### WRITTEN REQUEST A
Answer these from the passage on the boundary-value problem, one per line: (i) What roots must the polynomial \(P(\lambda)\) have at every point of the domain for the system to reduce to form (1)? (ii) Which functions in the boundary operators are complex? (iii) On which arc does the condition with \(\widetilde h(t)\) hold?
### WRITTEN REQUEST B
List every function that the passage on the boundary-value problem states is real-valued.

### TEXT TO READ
—————

An arbitrary system of three first-order equations of the form
\[ \frac{\partial u_i}{\partial x} -\sum_{j=1}^{3}\left\{A_{ij}(x,y)\frac{\partial u_j}{\partial y} +B_{ij}(x,y)u_j\right\}=0, \]
\(i=1,2,3\), with real coefficients, can be reduced to a system of the form (1) if the polynomial \(P(\lambda)=\det(\lambda E-\|A_{ij}(x,y)\|)\) has at all points of the domain one real and two imaginary roots, i.e. when throughout the domain the system is of composite type.
The purpose of the present note is to study the following problem:
Problem \(A_{m,n}\). Find solutions \(u(z), v(z)\) of system (1) such that \(u(z)\in C_\nu^m(\bar G)\), \(v(z)\in C_\nu^n(\bar G)\), satisfying the boundary conditions:
\[ L_{m,n}(u,v)\big|_{\gamma}=h(t),\qquad \widetilde L_{m,n}(u,v)\big|_{\gamma_1}=\widetilde h(t), \tag{2} \]
where
\[ L_{m,n}(u,v)\equiv \sum_{j=0}^{m} b_j(z)\frac{\partial^j u}{\partial x^j} +\operatorname{Re}\left(\sum_{j=0}^{n} a_j(z)\frac{\partial^j v}{\partial z^j}\right), \]
\[ \widetilde L_{m,n}(u,v)\equiv \sum_{j=0}^{m} \widetilde b_j(z)\frac{\partial^j u}{\partial x^j} +\operatorname{Re}\left(\sum_{j=0}^{n} \widetilde a_j(z)\frac{\partial^j v}{\partial z^j}\right), \]
\(b_j(t), \widetilde b_j(t), h(t), \widetilde h(t)\) are real-valued, \(a_j(t), \widetilde a_j(t)\) are complex functions, Hölder continuous.
Problem \(A_{m,n}\) is the most general linear boundary-value problem for system (1), since, if system (1) is used, then the case in which the operators \(L_{m,n}(u,v)\), \(\widetilde L_{m,n}(u,v)\) have the most general form is reduced to it:
\[ \sum_{0\le i+j\le m} b_{ij}(z) \frac{\partial^{i+j}u}{\partial x^i\partial y^j} +\operatorname{Re}\left( \sum_{0\le i+j\le n} a_{ij}(z) \frac{\partial^{i+j}v}{\partial z^i\partial \bar z^j} \right). \]
Let \(\bar{\gamma}_j\) be the closure of the arc \(\gamma_j\) \((j=1,2)\). Then the following holds.

—————

### DATASET CONTENT
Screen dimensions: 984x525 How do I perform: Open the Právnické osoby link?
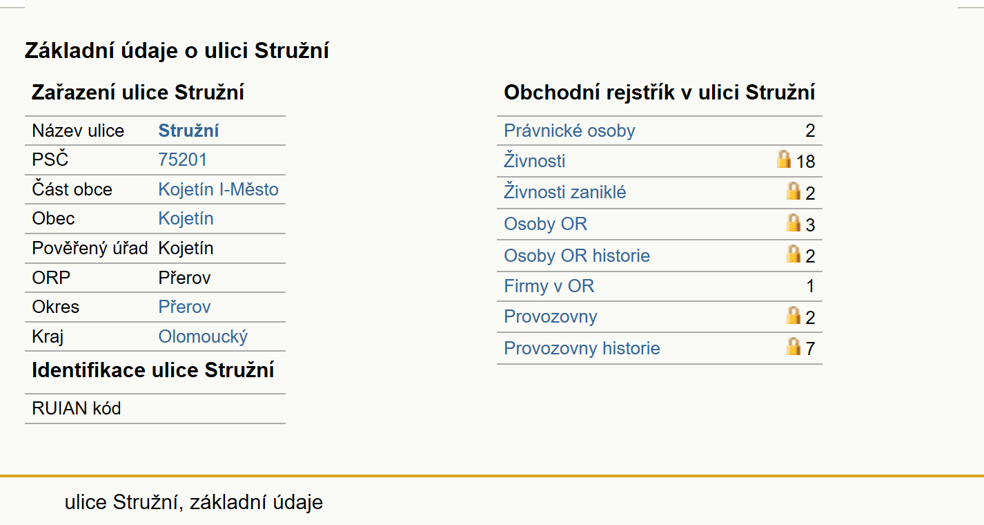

—————

### TASK ANSWER A
(i) One real root and two imaginary roots.
(ii) \(a_j(t)\) and \(\widetilde a_j(t)\).
(iii) \(\gamma_1\).

### TASK ANSWER B
\(b_j(t)\), \(\widetilde b_j(t)\), \(h(t)\), \(\widetilde h(t)\)